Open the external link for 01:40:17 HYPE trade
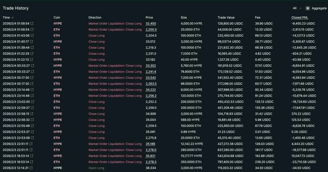 [x=32, y=41]
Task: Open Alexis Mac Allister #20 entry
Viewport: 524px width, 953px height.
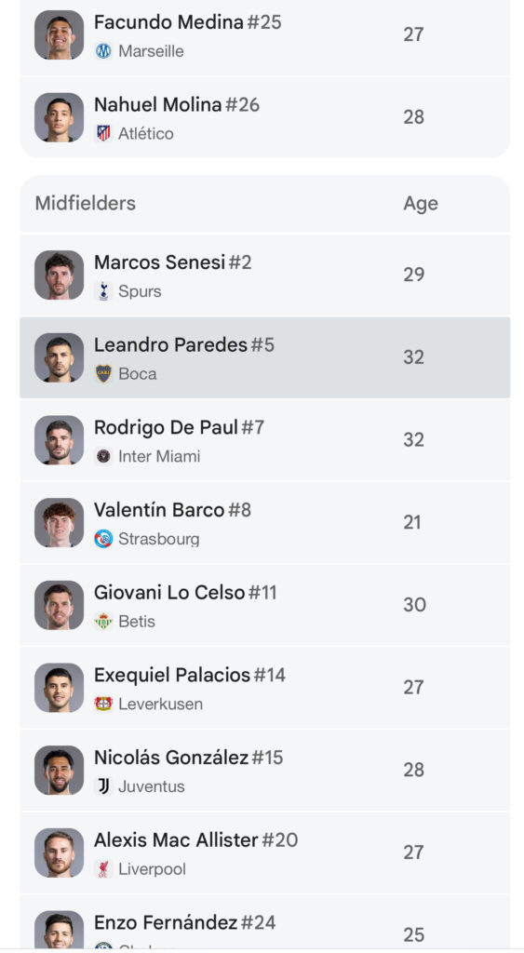Action: coord(265,852)
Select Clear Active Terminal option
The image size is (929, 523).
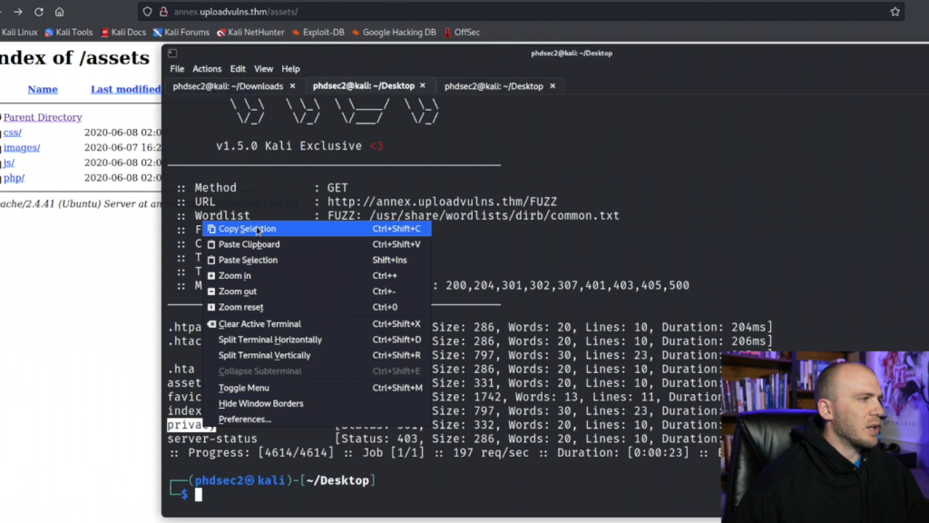click(259, 324)
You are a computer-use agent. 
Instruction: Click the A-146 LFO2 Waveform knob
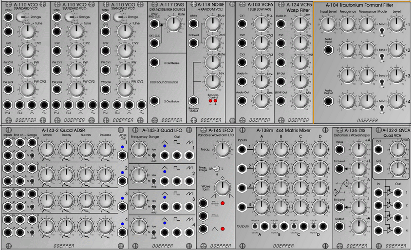tap(223, 188)
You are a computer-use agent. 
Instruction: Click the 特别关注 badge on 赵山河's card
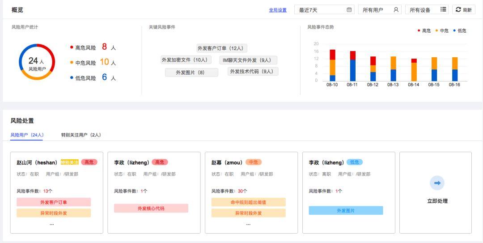pyautogui.click(x=69, y=162)

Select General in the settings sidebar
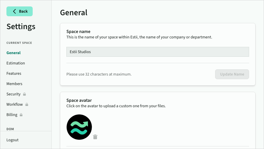click(14, 53)
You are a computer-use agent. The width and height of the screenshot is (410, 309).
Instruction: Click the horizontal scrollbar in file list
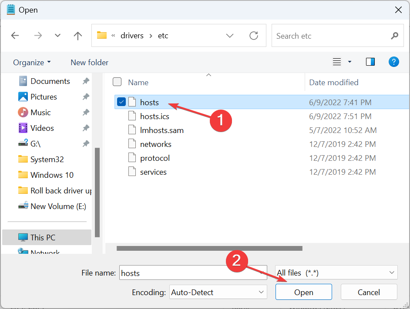pyautogui.click(x=209, y=248)
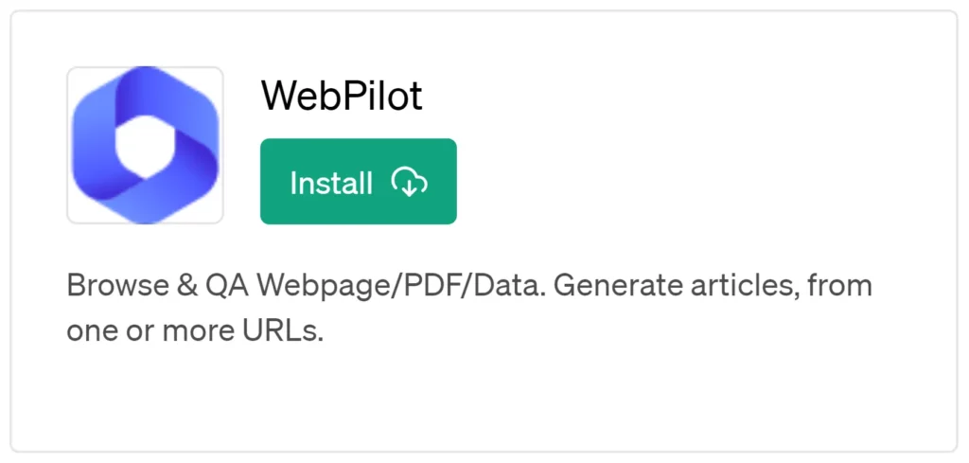Click the word Install on green button

[331, 183]
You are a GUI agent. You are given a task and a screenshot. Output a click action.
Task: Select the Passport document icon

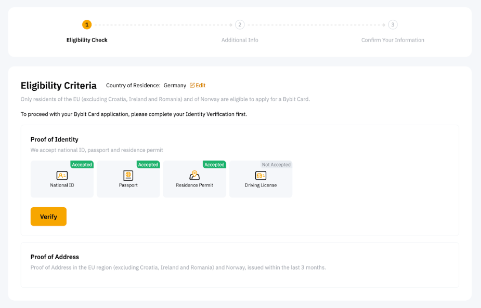128,176
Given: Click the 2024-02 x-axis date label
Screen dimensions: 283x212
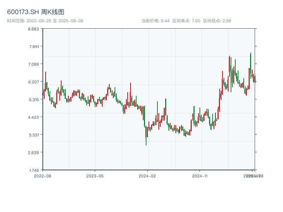Looking at the screenshot, I should (x=148, y=176).
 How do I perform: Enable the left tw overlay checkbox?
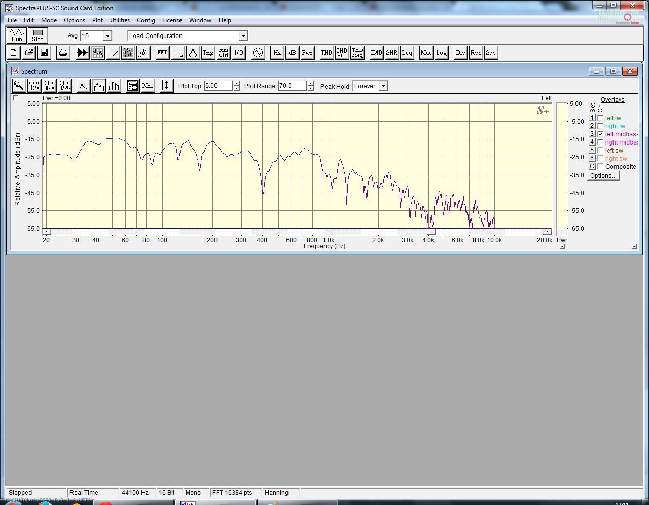600,118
────────
§ **ASSIGNMENT**
The job here is to retype the data exactly, with no pictures included.

§ **YOUR RESPONSE**
Open the external link for 01:40:17 HYPE trade
 [x=32, y=41]
Task: Open Alexis Mac Allister #20 entry
Viewport: 524px width, 953px height.
Action: coord(265,852)
Select Clear Active Terminal option
The image size is (929, 523).
click(259, 324)
You are a computer-use agent. 
Instruction: Click the A-146 LFO2 Waveform knob
tap(223, 188)
You are a computer-use agent. 
Instruction: Click the 特别关注 badge on 赵山河's card
pyautogui.click(x=69, y=162)

Select General in the settings sidebar
click(14, 53)
You are a computer-use agent. The width and height of the screenshot is (410, 309).
Instruction: Click the horizontal scrollbar in file list
pyautogui.click(x=209, y=248)
Click the word Install on green button

[331, 183]
You are a GUI agent. You are given a task and a screenshot. Output a click action.
Task: Select the Passport document icon

128,176
Given: Click the 2024-02 x-axis date label
Screen dimensions: 283x212
Looking at the screenshot, I should (x=148, y=176).
 How do I perform: Enable the left tw overlay checkbox?
600,118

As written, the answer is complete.